5. 除外キーワード・除外プレースメントを徹底する
ROASが低い原因として見落とされがちなのが、無駄な広告費の発生です。購買意図のない検索クエリへの広告表示、ブランドイメージにそぐわないサイトへの配信など、成果につながらない配信先を定期的にチェックし除外設定を行いましょう。検索語句レポートを週次で確認し、不要なクエリを除外キーワードに追加するだけでも、ROAS改善に大きく貢献します。
6. アトリビューションモデルを見直す
ユーザーが複数のタッチポイントを経由してコンバージョンに至る場合、どの広告にどれだけの貢献があったかを正しく評価する必要があります。ラストクリックモデルだけに頼ると、認知段階で貢献したディスプレイ広告やSNS広告の価値が過小評価されます。Google Analytics 4のデータドリブンアトリビューションや、各プラットフォームのアトリビューション設定を活用し、チャネル間の貢献度を可視化することで、より正確な予算配分が可能になります。
7. クロスチャネルで予算配分を最適化する
個々のキャンペーンのROASを改善するだけでなく、チャネル間の予算配分を見直すことで全体のROASを底上げできます。一般的に検索広告はコンバージョンに近いユーザーにリーチできるためROASが高く、ディスプレイ広告や動画広告は認知拡大に向いているもののROASは低めになる傾向があります。各チャネルの役割を明確にし、ファネルの段階に応じた予算配分を行うことが重要です。
ROAS運用でよくある3つの落とし穴
ROASだけを見て「利益が出ている」と判断するのは危険です。ROASは売上ベースの指標であり、粗利率を考慮していません。ROAS 300%でも粗利率が25%であれば、損益分岐ROAS(400%)を下回っており赤字です。必ず損益分岐ROASと照らし合わせて判断しましょう。

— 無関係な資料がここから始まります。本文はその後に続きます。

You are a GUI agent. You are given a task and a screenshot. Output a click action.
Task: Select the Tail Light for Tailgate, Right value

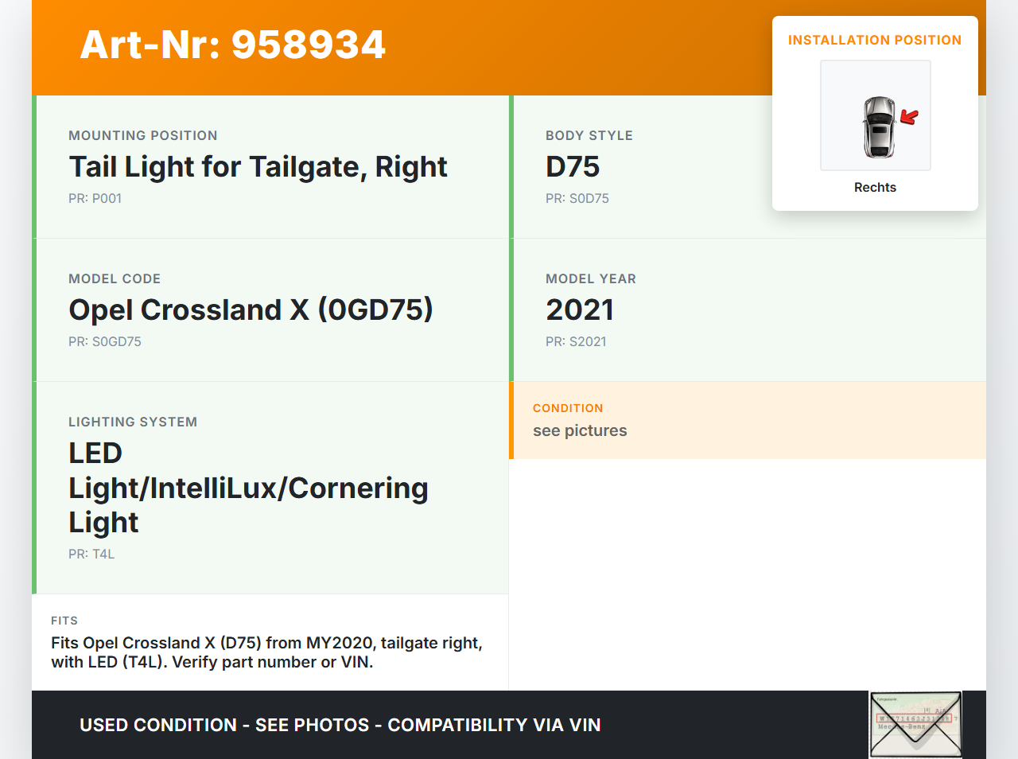[258, 167]
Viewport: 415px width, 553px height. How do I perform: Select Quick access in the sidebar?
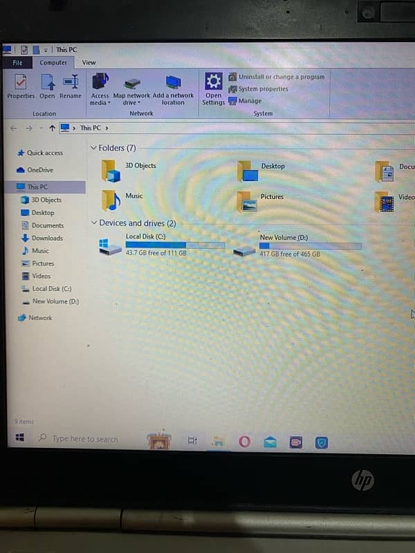click(44, 153)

また、短期ROASの最大化に固執すると、新規顧客の獲得が先細りになるリスクがあります。リマーケティングばかりに予算を集中させればROASは上がりますが、新規ユーザーへのリーチが減り、中長期的な成長が鈍化します。ファネルの上流(認知・興味)と下流(比較・購買)にバランスよく投資することが持続的な成長の鍵です。
さらに、iOS 14.5以降のATT(App Tracking Transparency)やサードパーティCookieの規制強化により、コンバージョンの計測精度は年々低下しています。プラットフォームが報告するROASと実際のROASにズレが生じやすくなっているため、ファーストパーティデータの活用やサーバーサイドトラッキングの導入、複数の計測方法を併用するなどの対策が求められます。

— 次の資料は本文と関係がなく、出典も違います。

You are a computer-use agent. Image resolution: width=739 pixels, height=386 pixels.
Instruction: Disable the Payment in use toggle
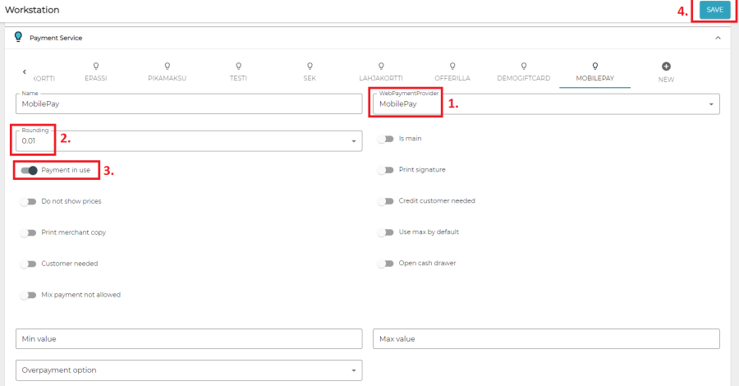29,170
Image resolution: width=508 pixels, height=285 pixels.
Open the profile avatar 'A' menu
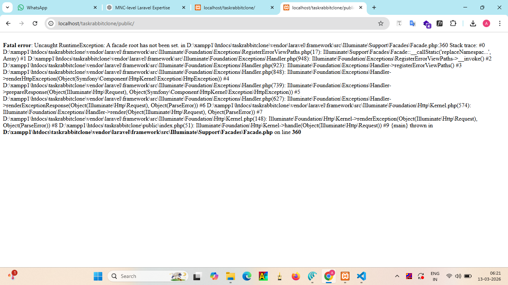click(486, 23)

ROASの改善を加速するマーケティングミックスモデリング
個別のキャンペーン最適化だけでは限界がある場合、マーケティングミックスモデリング(MMM)というアプローチが有効です。MMMは、広告費・売上・外部要因(季節性、競合動向など)のデータを統計モデルで分析し、各マーケティング施策の売上への貢献度を定量化する手法です。
Cookie規制によってデジタル広告のトラッキング精度が低下するなか、MMMはCookieに依存しない効果測定手法として再び注目を集めています。オンライン広告だけでなく、テレビCMや屋外広告なども含めた包括的な投資対効果の分析が可能です。
NeX-Rayは、アカウントを連携するだけでSNSや広告など様々な媒体のデータを一元管理し、マーケティングミックスモデリングによる最適な予算配分の示唆を得られるSaaSプラットフォームです。チャネル横断でのROAS比較や、予算シミュレーションを手軽に行いたい方はぜひお試しください。
まとめ
ROASは広告運用の基本中の基本ともいえる指標ですが、正しく理解し活用できているかどうかで、広告投資の成果は大きく変わります。
まず自社の損益分岐ROASを算出し、現状の各チャネルのROASと比較するところから始めてみてください。そのうえで、本記事で紹介した7つの改善施策のうち、自社にとってインパクトが大きく実装しやすいものから順に取り組むことで、着実にROASを改善していくことができます。
重要なのは、ROASを単体で見るのではなく、ROI・CPA・LTVなど複数の指標と組み合わせて多角的に評価すること。そして、短期的な数値改善だけでなく、中長期的な事業成長とのバランスを常に意識することです。データドリブンな改善サイクルを回し続けることが、広告投資の成果を最大化する唯一の道です。